» **DIRECTIONS**
Repeat exactly the line with "Click the Beidawushan" and each line after it to the end of the data below; pictures stay out.

» **Stored records**
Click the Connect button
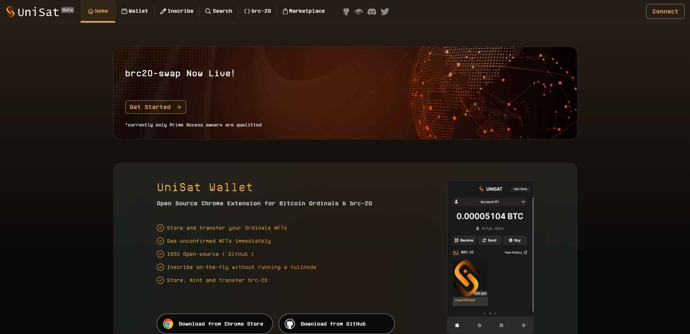The width and height of the screenshot is (690, 334). click(x=665, y=12)
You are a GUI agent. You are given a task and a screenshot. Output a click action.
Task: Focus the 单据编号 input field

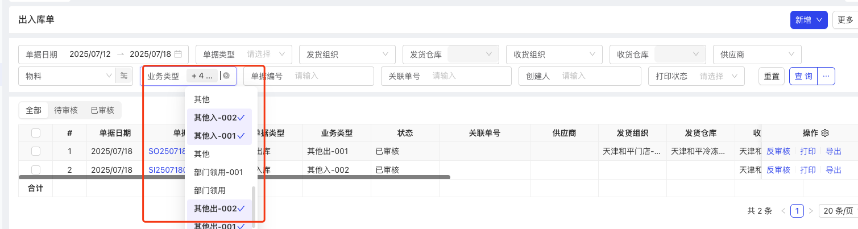[x=309, y=76]
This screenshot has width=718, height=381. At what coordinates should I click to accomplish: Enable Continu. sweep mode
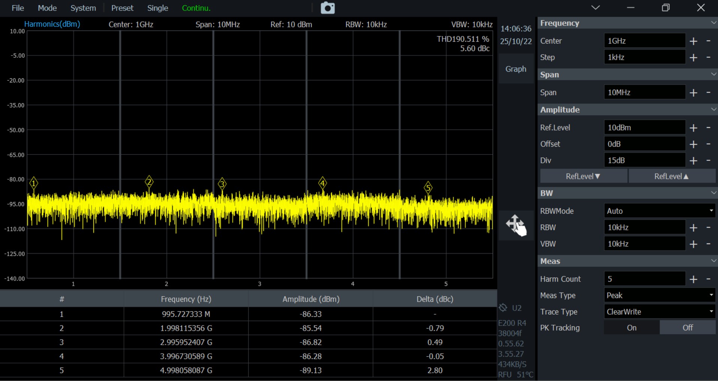[196, 8]
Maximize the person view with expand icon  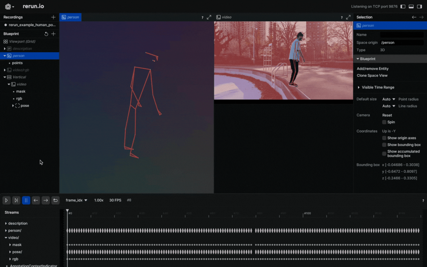pos(209,17)
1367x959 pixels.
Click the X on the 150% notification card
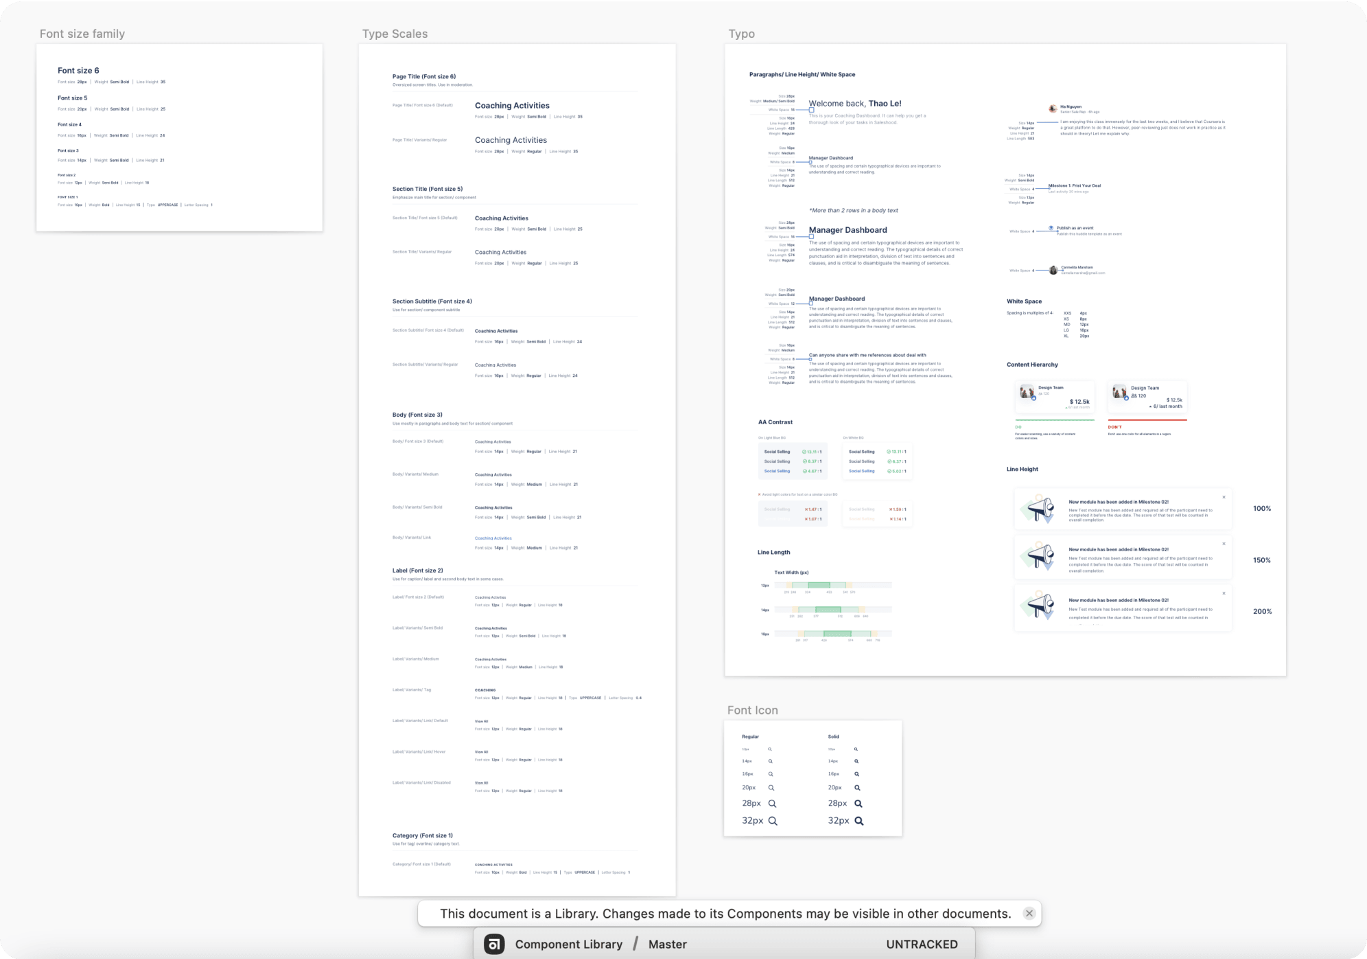[x=1224, y=544]
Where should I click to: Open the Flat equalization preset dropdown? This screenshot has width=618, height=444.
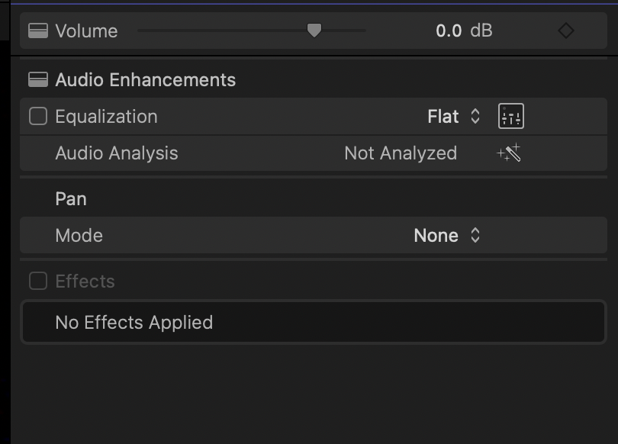coord(454,117)
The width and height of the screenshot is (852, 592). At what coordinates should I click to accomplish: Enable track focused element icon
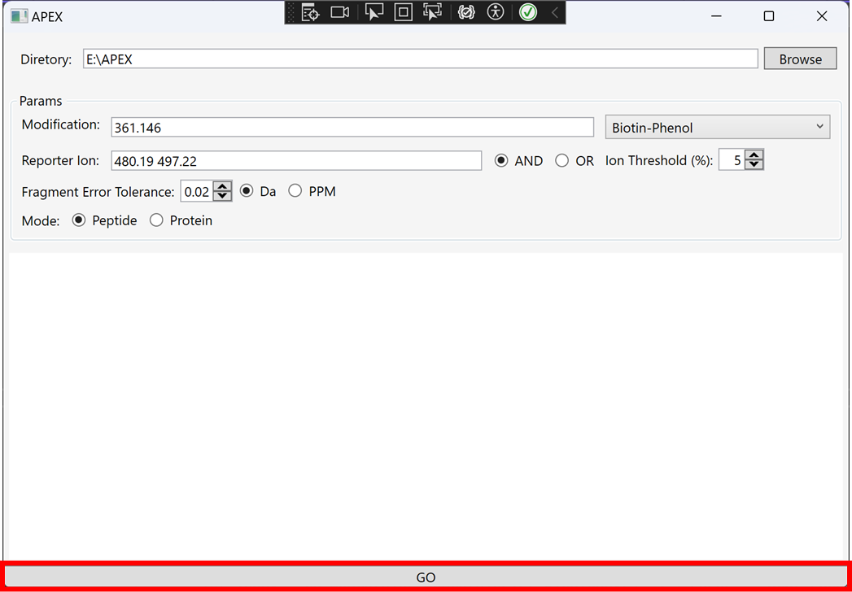[x=432, y=12]
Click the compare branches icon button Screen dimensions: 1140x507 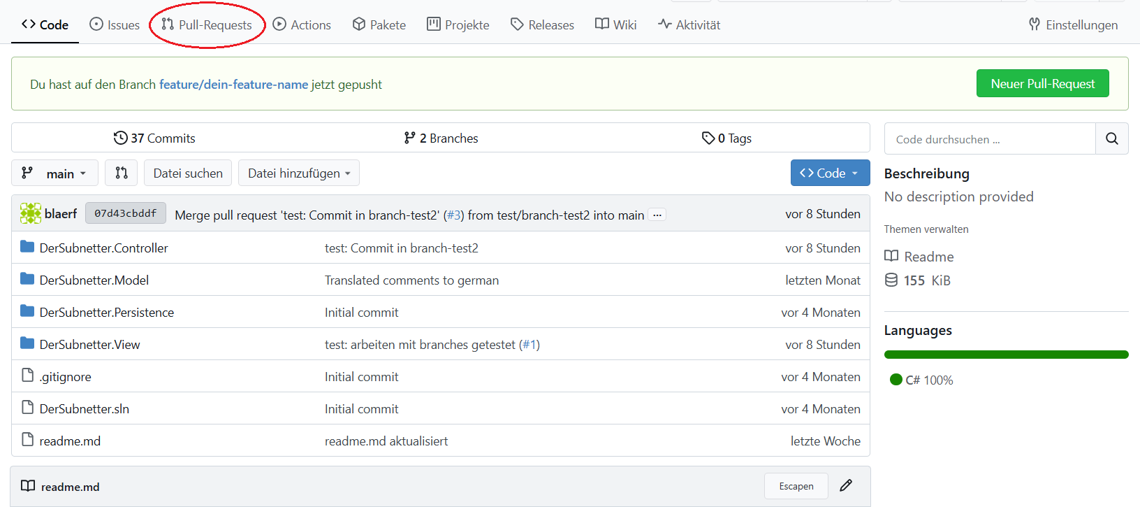(121, 173)

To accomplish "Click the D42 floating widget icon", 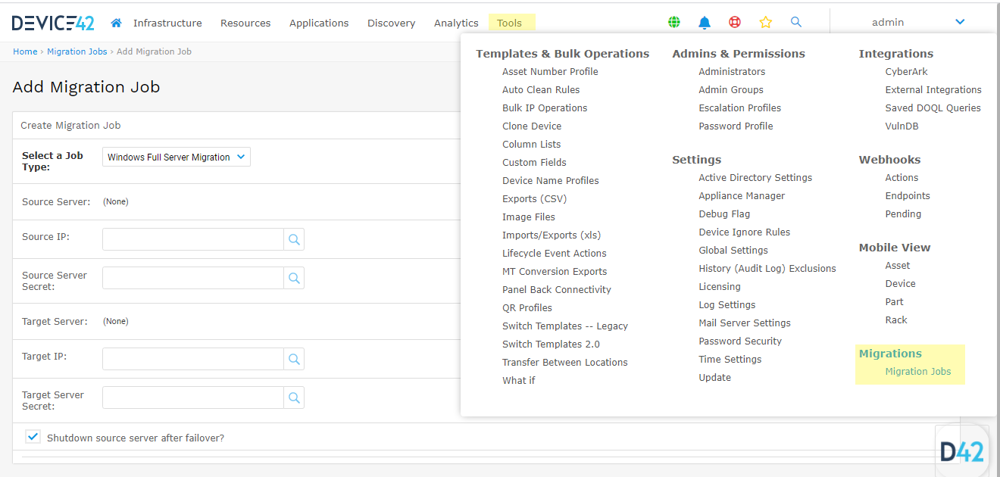I will pos(961,452).
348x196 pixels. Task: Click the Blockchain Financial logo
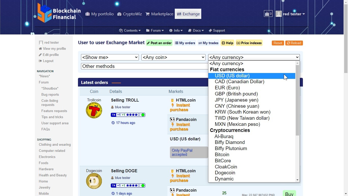click(59, 13)
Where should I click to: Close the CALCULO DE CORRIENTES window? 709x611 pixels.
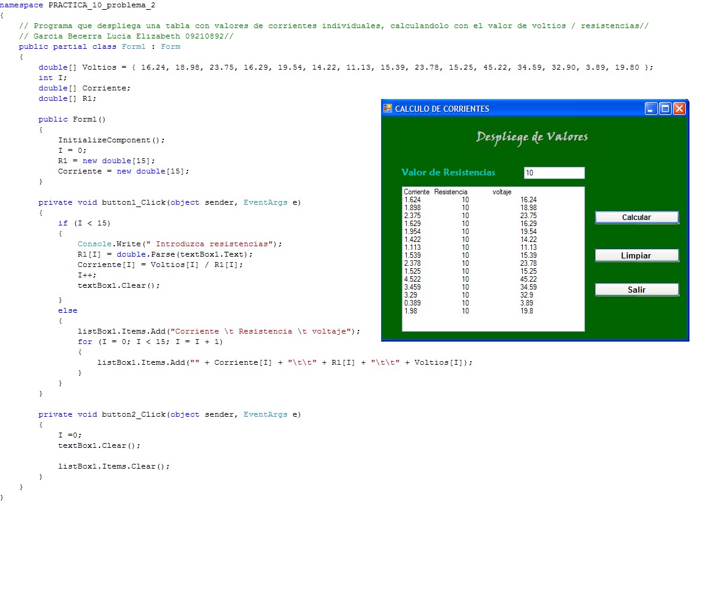tap(679, 108)
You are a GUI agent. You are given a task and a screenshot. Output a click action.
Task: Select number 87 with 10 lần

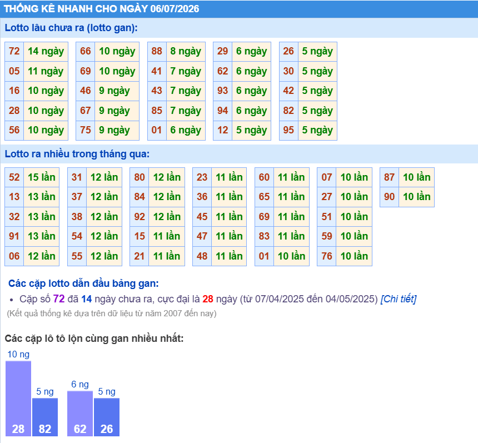click(389, 177)
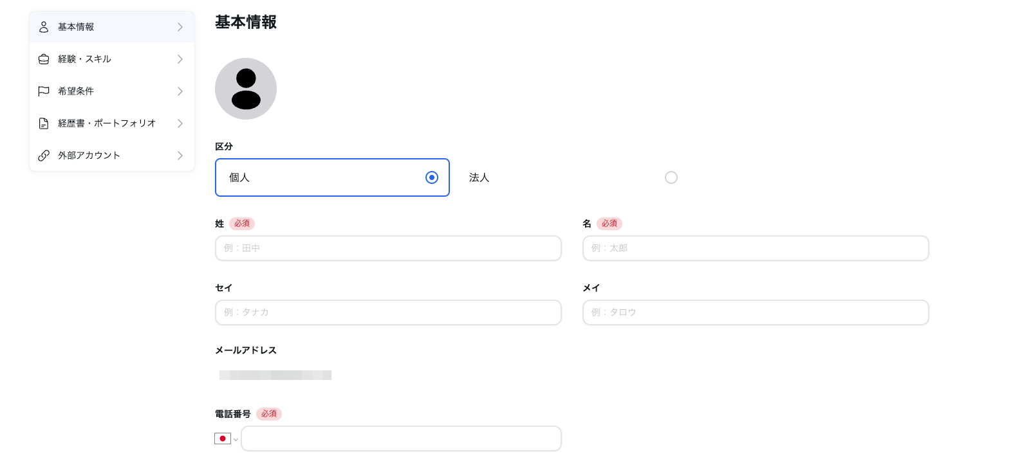The image size is (1024, 470).
Task: Expand the 基本情報 chevron arrow
Action: click(180, 27)

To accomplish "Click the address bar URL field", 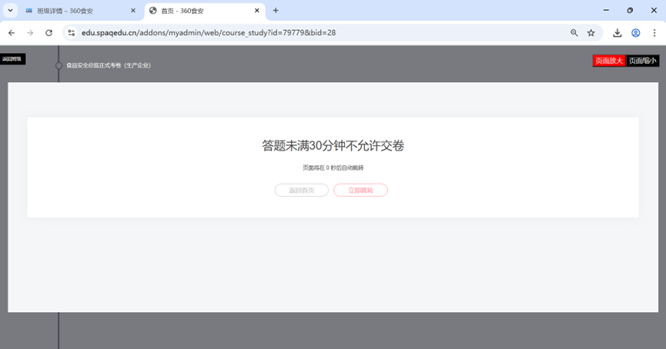I will coord(308,33).
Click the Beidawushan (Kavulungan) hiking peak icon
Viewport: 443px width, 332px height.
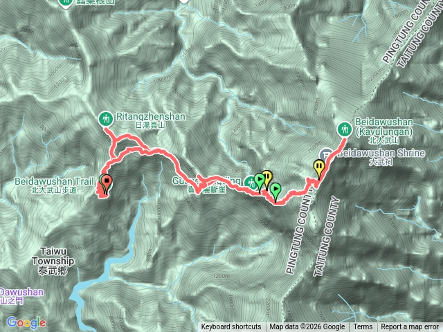(x=345, y=129)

» **EXERCISE ANSWER**
Click the Beidawushan (Kavulungan) hiking peak icon
Viewport: 443px width, 332px height.
(x=345, y=129)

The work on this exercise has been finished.